Much in the manner of Serena Williams, Barty took the time to nurture her non-tennis life. She took three extended breaks over the years – in retrospect, a series of significant clues to her ultimate departure – and won a major after each one.
US Open champion Emma Raducanu, age 19, was very aware of that connection.
“I think that definitely probably helped,” she said. “If you get oversaturated with one thing, it’s not healthy with anything you do. I feel like that just shows, if you take time off, you come back, you’re hungry, you’re ready. She basically cleaned up when she came back.
“I took 18 months off in 2020. I started in 2021. Because I had that desire to really be out there on the court, I was so hungry, I feel like I had some great results last summer as well. Yeah, it just shows you don’t need to be only tennis, tennis, tennis.”
Raducanu also appreciated Barty’s versatility, the diversity in her game.
“I think she was a great player and she brought a lot of variety to the game,” Raducanu said. “I really respected that. I took a lot of inspiration from her, just how she’s able to mix things up.”
Nineteen-year-old Leylah Fernandez, who lost to Raducanu in last year’s US Open final, was surprised by Barty’s decision. She will try, she said, to follow her example.
“I’m just happy for everything that she’s accomplished, and the great role model she is to not only the players but also to the next generation,” Fernandez said. “I see how she works. I see how professional she is. I know what is my next step, what I need to do to hopefully achieve what she has done.”
How did the 18-year-old Gauff process Barty’s announcement?
“I mean, actually, I can’t say that word,” she said. “I was going to say that’s such a savage move. I was going to say something else, but I can’t. I obviously wish Ash the best. I was definitely surprised this morning when I saw it. I’m glad she was able to retire on her own terms, not due to injury or something.”
Raducanu, still only 19, said she wants to stay in the game as long as possible, into her 30s if possible. She’s sorry to miss the opportunity to play her even once.
“I feel like it would be such a good challenge for me because it’s so different to what you kind of see out there on the tour,” Raducanu said. “I really wanted to play her. Yeah, maybe like in the [Legends event] or something.”

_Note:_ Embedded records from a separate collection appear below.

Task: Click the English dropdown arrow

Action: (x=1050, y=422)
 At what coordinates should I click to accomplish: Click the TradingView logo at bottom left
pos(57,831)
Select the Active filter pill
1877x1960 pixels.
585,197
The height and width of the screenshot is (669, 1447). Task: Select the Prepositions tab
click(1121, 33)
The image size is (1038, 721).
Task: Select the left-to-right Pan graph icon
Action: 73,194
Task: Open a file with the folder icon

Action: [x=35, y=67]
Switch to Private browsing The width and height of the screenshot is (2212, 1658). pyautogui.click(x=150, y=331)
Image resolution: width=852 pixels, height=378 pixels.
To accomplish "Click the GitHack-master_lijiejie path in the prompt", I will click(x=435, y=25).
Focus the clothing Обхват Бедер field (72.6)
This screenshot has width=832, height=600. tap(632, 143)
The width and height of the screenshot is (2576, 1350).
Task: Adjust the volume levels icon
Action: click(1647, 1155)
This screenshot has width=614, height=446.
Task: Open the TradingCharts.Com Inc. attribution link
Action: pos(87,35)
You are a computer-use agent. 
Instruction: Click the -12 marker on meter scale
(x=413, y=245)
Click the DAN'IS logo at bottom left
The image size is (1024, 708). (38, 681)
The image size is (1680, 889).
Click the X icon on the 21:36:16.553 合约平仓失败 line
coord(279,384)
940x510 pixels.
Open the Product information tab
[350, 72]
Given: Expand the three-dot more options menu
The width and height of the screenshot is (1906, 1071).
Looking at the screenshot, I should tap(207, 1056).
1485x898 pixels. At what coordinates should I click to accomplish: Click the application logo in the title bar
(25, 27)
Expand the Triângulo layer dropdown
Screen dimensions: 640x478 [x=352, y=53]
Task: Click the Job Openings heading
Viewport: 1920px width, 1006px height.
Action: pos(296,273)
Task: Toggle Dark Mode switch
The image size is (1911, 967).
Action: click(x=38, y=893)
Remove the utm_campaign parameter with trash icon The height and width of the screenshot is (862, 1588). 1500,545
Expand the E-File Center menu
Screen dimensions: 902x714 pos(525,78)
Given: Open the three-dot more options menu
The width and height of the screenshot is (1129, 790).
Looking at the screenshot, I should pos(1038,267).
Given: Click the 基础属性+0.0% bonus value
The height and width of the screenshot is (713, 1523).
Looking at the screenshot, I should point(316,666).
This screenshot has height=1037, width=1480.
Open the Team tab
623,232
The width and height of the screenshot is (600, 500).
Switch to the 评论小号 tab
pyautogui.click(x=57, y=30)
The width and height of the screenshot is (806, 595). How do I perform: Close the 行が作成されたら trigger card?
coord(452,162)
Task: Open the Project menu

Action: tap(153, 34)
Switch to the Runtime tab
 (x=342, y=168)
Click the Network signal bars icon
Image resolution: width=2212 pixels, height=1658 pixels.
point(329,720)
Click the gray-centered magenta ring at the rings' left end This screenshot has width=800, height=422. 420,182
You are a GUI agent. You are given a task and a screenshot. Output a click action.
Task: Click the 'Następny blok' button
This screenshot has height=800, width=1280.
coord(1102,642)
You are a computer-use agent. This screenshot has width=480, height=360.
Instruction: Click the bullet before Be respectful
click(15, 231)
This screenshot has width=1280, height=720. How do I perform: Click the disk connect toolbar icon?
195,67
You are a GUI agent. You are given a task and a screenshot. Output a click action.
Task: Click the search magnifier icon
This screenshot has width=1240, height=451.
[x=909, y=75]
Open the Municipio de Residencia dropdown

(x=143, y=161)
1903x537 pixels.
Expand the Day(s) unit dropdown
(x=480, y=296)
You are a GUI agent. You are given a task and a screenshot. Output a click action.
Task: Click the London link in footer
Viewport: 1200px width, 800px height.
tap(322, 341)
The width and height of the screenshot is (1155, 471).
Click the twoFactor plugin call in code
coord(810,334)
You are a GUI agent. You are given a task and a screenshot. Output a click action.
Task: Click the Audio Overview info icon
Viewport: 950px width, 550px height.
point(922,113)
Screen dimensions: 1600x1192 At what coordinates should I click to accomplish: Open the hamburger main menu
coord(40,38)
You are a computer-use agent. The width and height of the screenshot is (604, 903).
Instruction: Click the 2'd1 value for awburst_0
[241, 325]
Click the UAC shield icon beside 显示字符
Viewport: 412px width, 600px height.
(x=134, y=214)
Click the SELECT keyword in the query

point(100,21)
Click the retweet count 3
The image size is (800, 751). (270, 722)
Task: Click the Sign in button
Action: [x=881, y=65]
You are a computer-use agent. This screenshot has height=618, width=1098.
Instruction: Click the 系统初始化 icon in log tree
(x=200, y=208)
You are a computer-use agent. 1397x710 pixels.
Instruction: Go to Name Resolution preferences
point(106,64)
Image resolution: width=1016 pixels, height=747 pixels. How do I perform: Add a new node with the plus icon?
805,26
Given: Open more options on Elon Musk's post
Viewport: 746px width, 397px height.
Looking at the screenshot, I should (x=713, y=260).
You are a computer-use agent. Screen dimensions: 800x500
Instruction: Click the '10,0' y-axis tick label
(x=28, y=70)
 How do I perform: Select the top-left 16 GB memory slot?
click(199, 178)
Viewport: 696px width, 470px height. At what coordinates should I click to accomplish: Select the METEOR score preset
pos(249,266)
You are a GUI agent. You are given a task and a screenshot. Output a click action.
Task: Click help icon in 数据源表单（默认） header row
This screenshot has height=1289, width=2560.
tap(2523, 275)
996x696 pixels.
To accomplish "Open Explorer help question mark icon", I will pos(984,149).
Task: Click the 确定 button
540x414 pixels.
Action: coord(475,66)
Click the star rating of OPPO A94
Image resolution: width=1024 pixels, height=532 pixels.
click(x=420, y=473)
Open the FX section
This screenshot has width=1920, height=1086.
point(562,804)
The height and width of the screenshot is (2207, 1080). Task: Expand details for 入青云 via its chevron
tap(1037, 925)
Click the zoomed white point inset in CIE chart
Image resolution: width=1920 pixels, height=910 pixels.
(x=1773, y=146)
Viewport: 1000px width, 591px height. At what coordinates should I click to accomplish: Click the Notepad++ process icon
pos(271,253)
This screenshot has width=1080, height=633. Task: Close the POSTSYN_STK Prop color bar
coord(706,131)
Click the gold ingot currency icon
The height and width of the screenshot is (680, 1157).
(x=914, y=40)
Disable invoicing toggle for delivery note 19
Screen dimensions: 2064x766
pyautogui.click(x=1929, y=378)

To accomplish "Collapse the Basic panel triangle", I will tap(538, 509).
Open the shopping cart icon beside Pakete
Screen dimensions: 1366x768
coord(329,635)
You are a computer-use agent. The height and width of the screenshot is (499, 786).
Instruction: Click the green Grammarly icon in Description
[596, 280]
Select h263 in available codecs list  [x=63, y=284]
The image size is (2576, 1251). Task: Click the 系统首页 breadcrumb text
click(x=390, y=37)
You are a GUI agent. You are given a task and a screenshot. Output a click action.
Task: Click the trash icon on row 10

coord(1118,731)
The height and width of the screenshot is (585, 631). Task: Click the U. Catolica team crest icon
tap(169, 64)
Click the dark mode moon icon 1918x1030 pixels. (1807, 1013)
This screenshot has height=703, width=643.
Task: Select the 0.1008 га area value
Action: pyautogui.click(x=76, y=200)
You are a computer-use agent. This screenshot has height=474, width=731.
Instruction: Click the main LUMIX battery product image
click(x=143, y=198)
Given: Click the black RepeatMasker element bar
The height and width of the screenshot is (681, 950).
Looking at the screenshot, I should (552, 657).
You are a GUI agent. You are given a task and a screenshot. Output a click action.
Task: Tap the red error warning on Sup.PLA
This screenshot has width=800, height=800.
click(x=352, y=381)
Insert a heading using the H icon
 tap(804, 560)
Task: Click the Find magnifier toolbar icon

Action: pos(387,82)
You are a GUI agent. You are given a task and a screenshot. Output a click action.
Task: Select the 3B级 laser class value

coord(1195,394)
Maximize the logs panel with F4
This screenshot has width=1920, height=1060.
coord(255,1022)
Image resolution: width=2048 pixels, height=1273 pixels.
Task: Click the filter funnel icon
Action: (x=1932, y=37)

This drew laughter from the gathered reporters. So did Swiatek’s answer of no – when asked if she had any intention of retiring.
On a serious note, Barty’s retirement focused on happiness – a lesson the players said they found valuable.
“Actually she’s even saying that she doesn’t expect people to understand that because it’s a pretty unusual situation,” Swiatek said. “I really respect and I really think she’s brave that she has made this decision because with all the expectations around, I think that’s an example not only for us tennis players or other athletes, but every person that they should put their own happiness [first].
“For sure winning against Ash someday would be something very special for me. On the other hand, there are many players who I have great competition against. We’re not going to be bored.”